# [Task goal]
Give the lines again exactly as they appear below, from the line with "Given: Go to next year with right arrow" to the line with "This screenshot has width=1344, height=896.", both included, and only those lines. Leave every picture out.

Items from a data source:

• • •

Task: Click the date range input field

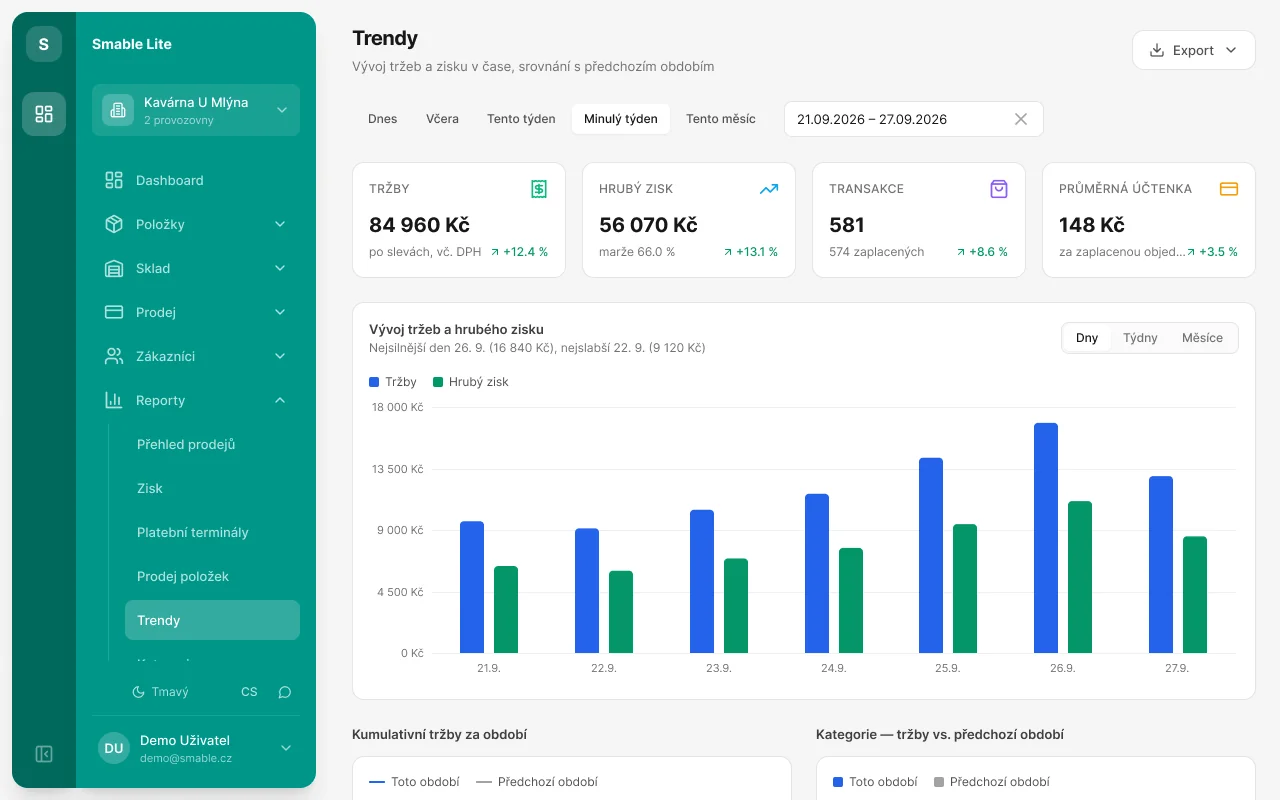Action: (x=914, y=119)
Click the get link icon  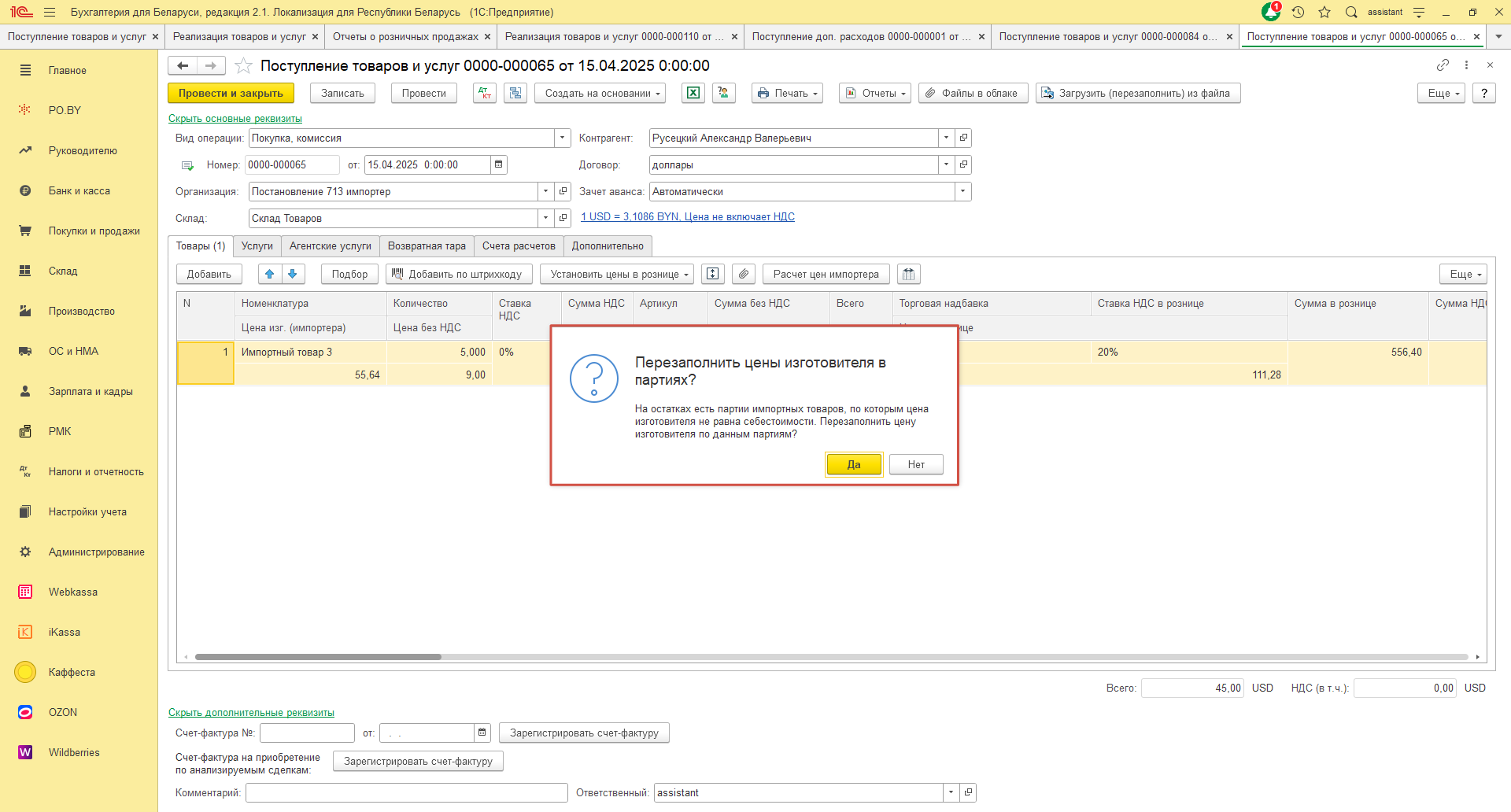tap(1443, 65)
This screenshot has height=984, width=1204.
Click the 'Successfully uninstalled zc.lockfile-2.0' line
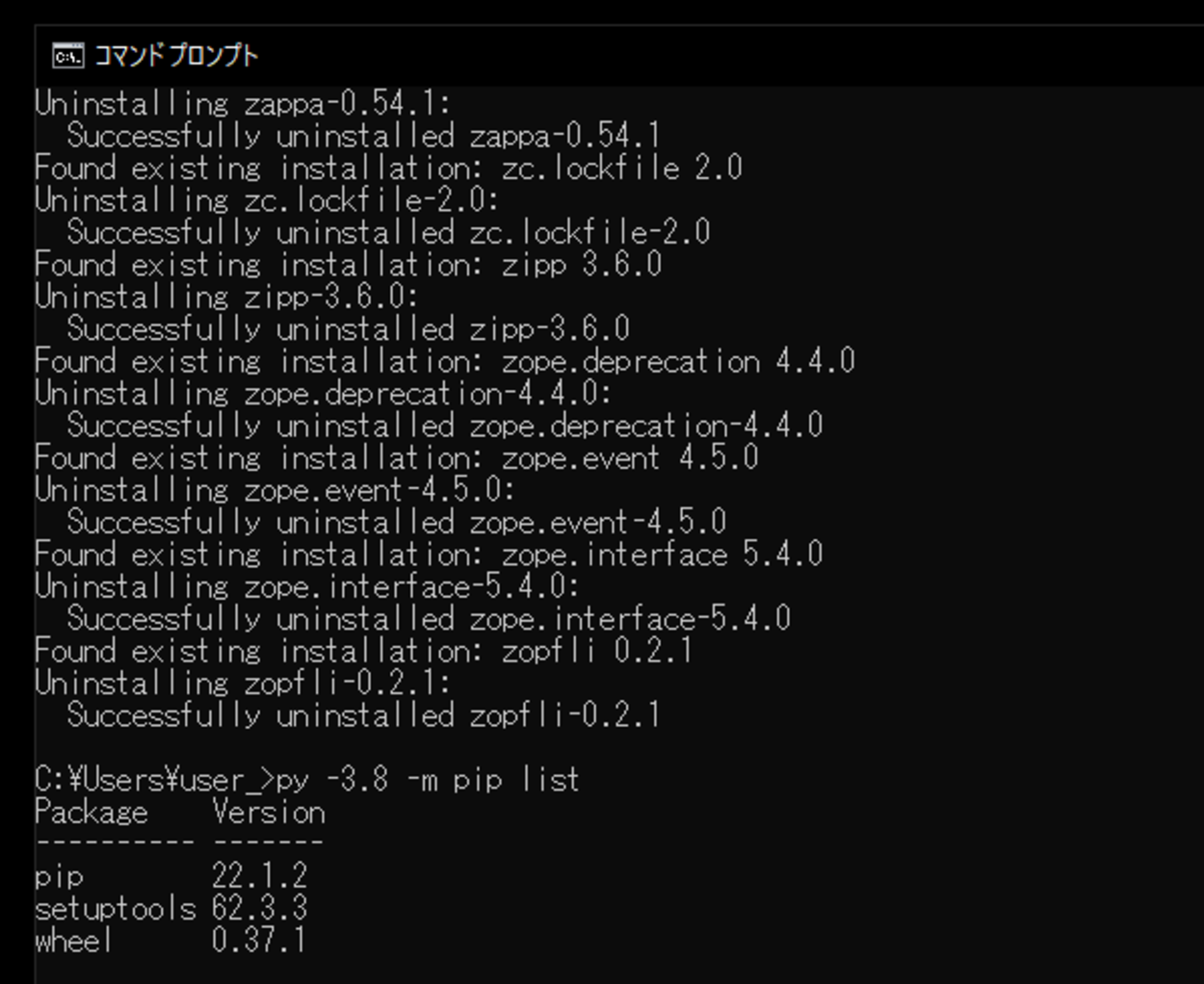[x=388, y=232]

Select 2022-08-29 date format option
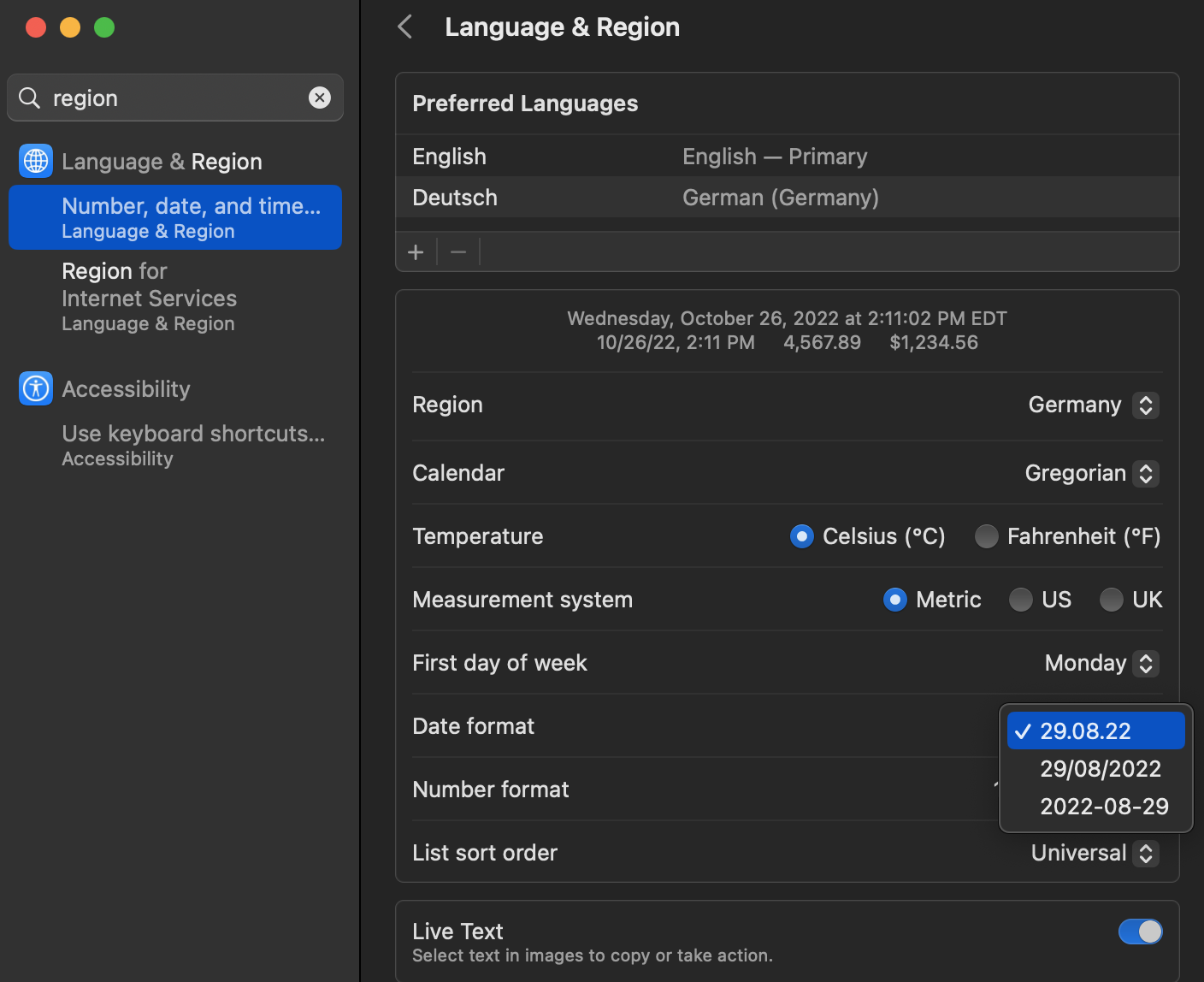pyautogui.click(x=1103, y=807)
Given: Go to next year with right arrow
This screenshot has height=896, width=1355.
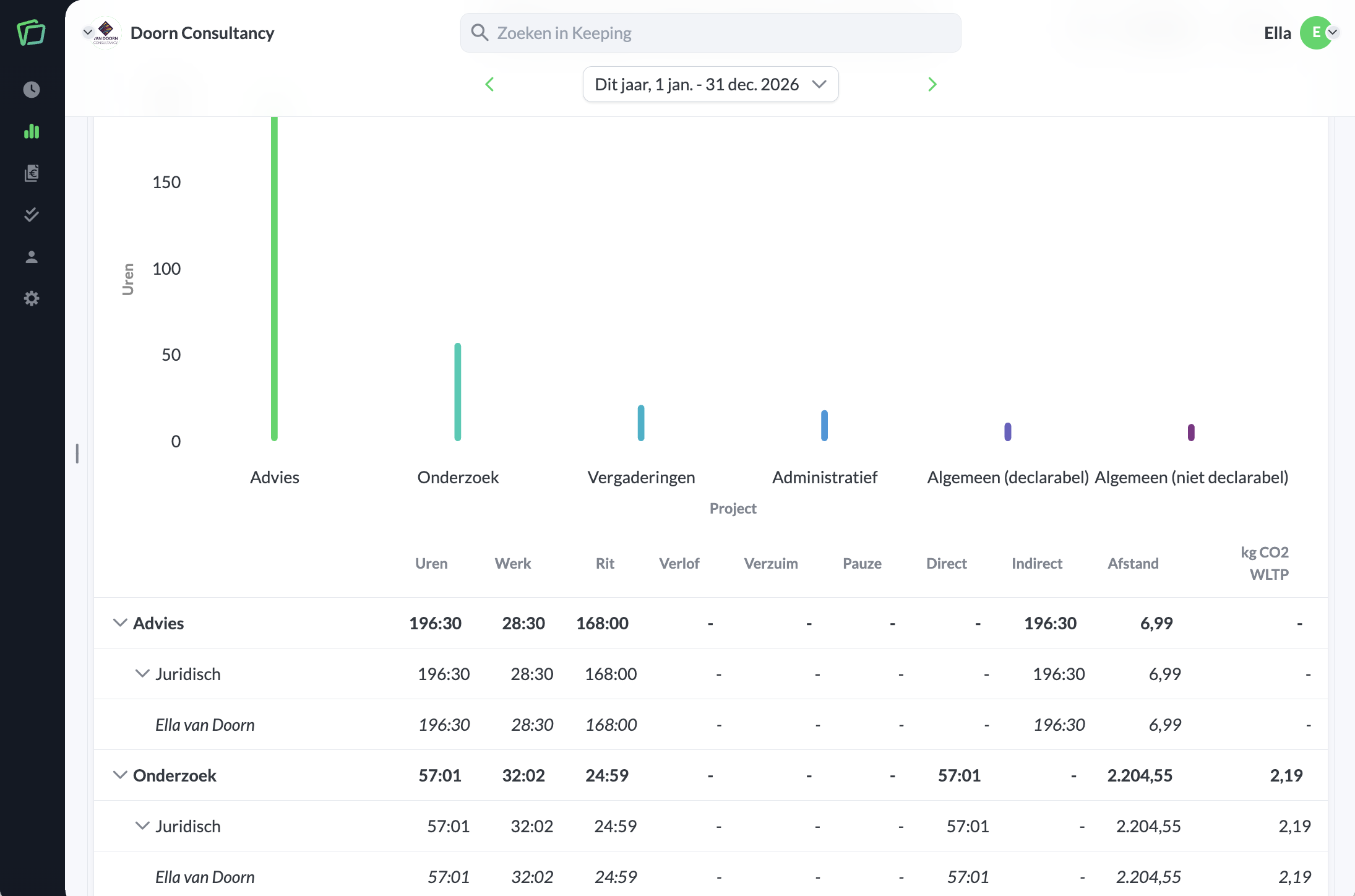Looking at the screenshot, I should tap(932, 84).
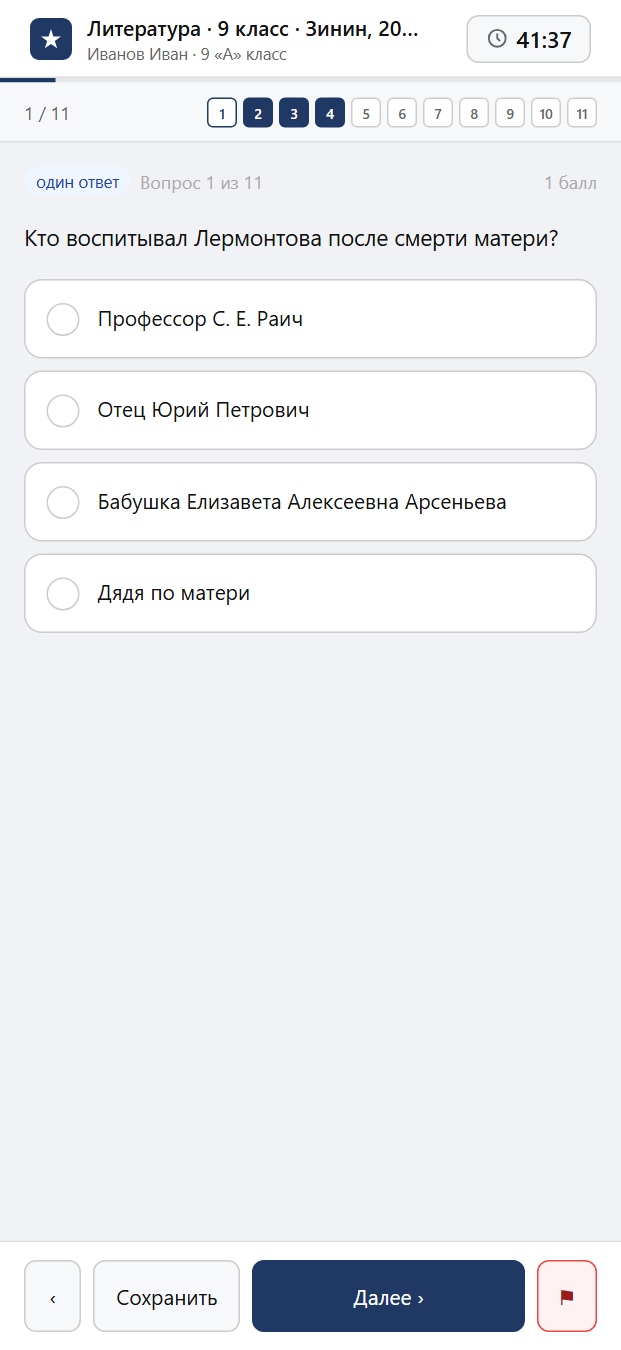The image size is (621, 1350).
Task: Click the red flag question button
Action: (567, 1296)
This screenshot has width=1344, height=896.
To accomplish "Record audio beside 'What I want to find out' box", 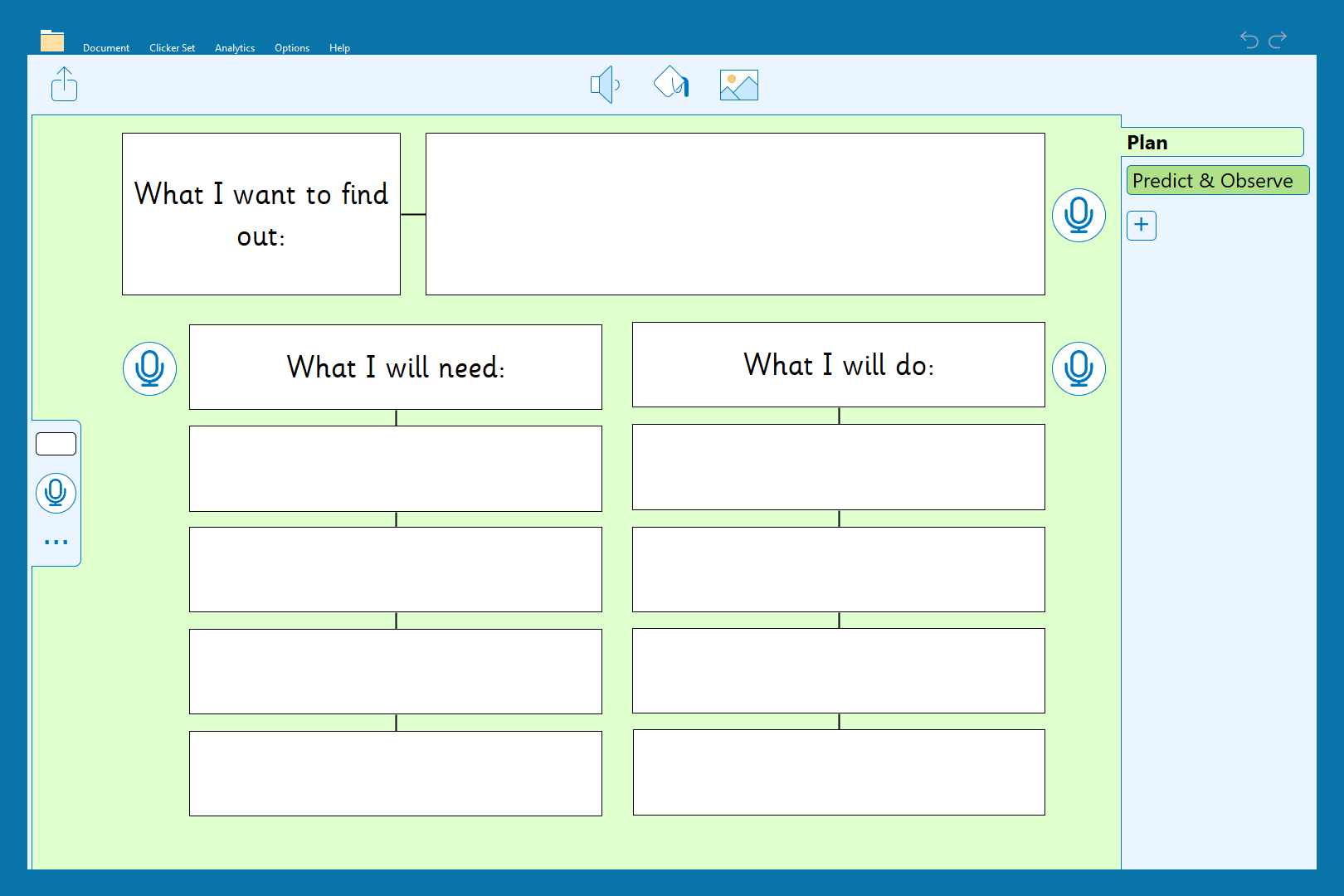I will 1078,215.
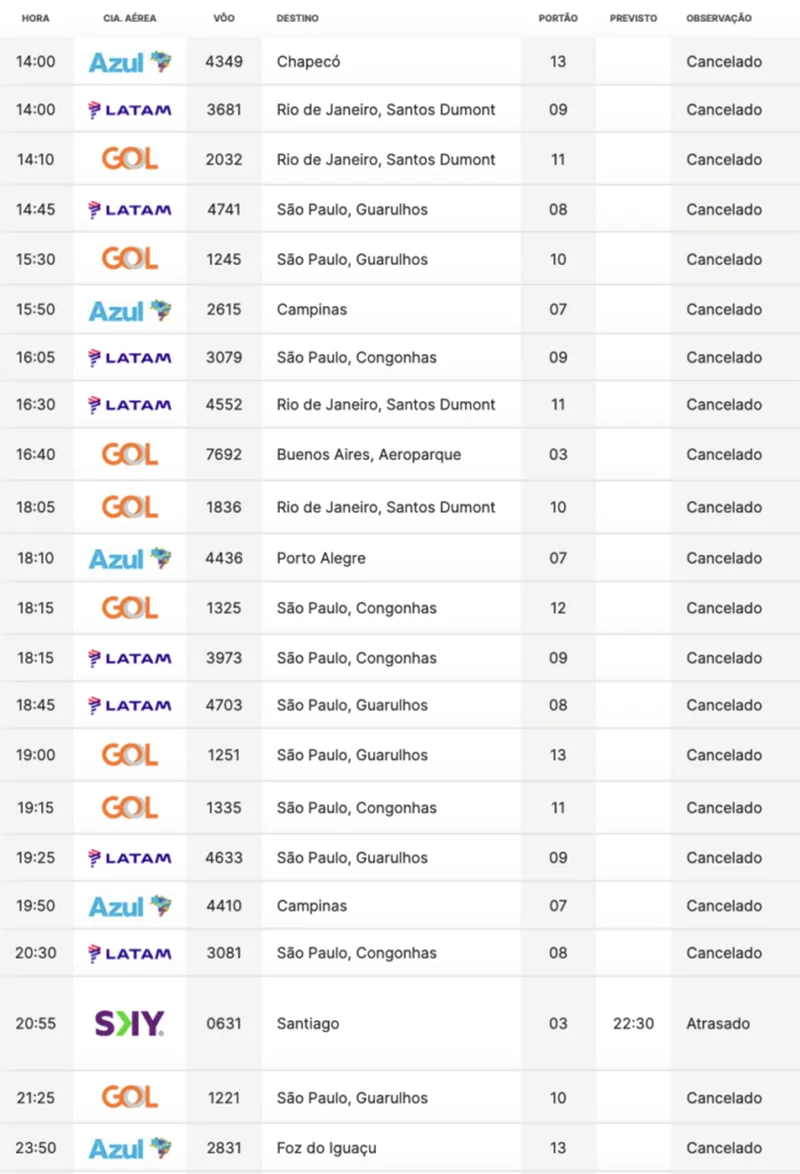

• • •

# [Reply to the task]
Given: Go to next year with right arrow
This screenshot has height=896, width=1355.
Looking at the screenshot, I should tap(932, 84).
The image size is (621, 1350).
Task: Click the red flag question button
Action: (567, 1296)
This screenshot has width=1344, height=896.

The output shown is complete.